Entries for locating words and elements:
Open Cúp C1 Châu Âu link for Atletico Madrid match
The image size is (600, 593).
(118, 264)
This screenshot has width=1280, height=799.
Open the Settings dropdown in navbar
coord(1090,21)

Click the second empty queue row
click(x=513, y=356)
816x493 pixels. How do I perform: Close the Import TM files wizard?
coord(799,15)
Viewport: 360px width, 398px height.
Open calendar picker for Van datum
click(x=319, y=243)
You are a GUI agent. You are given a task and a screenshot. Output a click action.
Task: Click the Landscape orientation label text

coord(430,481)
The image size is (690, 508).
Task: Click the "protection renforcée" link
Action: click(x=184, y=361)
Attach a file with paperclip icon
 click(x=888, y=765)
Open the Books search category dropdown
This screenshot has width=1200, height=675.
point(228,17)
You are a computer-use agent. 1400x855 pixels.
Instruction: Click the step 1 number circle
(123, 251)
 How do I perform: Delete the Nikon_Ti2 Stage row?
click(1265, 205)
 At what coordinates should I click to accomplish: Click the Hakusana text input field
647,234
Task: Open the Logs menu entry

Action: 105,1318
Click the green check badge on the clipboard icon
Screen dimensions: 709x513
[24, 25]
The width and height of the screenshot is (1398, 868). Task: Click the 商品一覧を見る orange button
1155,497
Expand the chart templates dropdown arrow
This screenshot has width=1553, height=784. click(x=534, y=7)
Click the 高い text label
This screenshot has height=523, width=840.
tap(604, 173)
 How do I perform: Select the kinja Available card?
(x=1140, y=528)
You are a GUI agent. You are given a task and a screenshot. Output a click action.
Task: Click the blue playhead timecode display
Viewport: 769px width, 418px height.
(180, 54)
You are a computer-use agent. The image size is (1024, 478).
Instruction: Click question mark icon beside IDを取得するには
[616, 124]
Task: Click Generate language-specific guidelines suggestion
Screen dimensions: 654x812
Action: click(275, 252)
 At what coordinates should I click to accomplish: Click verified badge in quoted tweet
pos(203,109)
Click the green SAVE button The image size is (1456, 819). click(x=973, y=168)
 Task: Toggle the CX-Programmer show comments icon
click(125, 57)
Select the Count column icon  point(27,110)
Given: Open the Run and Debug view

> _What you are asked to do_: Could you write out all of the records again, changing each "Open" to "Show" and leaving everything else the same?

> _Full solution_:
Show Cúp C1 Châu Âu link for Atletico Madrid match
The image size is (600, 593).
(118, 264)
This screenshot has width=1280, height=799.
Show the Settings dropdown in navbar
coord(1090,21)

Click the second empty queue row
click(x=513, y=356)
816x493 pixels. How do I perform: Close the Import TM files wizard?
coord(799,15)
Viewport: 360px width, 398px height.
Show calendar picker for Van datum
click(x=319, y=243)
You are a GUI agent. You are given a task and a screenshot. Output a click action.
Task: Click the Landscape orientation label text

coord(430,481)
The image size is (690, 508).
Task: Click the "protection renforcée" link
Action: click(x=184, y=361)
Attach a file with paperclip icon
 click(x=888, y=765)
Show the Books search category dropdown
This screenshot has width=1200, height=675.
point(228,17)
You are a computer-use agent. 1400x855 pixels.
Instruction: Click the step 1 number circle
(123, 251)
 How do I perform: Delete the Nikon_Ti2 Stage row?
click(1265, 205)
 At what coordinates should I click to accomplish: Click the Hakusana text input field
647,234
Task: Show the Logs menu entry

Action: 105,1318
Click the green check badge on the clipboard icon
Screen dimensions: 709x513
[24, 25]
The width and height of the screenshot is (1398, 868). Task: Click the 商品一覧を見る orange button
1155,497
Expand the chart templates dropdown arrow
This screenshot has width=1553, height=784. click(x=534, y=7)
Click the 高い text label
This screenshot has height=523, width=840.
tap(604, 173)
 How do I perform: Select the kinja Available card?
(x=1140, y=528)
You are a GUI agent. You are given a task and a screenshot. Output a click action.
Task: Click the blue playhead timecode display
Viewport: 769px width, 418px height.
(180, 54)
You are a computer-use agent. The image size is (1024, 478).
Instruction: Click question mark icon beside IDを取得するには
[616, 124]
Task: Click Generate language-specific guidelines suggestion
Screen dimensions: 654x812
Action: click(275, 252)
 At what coordinates should I click to accomplish: Click verified badge in quoted tweet
pos(203,109)
Click the green SAVE button The image size is (1456, 819). click(x=973, y=168)
 Task: Toggle the CX-Programmer show comments icon
click(125, 57)
Select the Count column icon  point(27,110)
Given: Show the Run and Debug view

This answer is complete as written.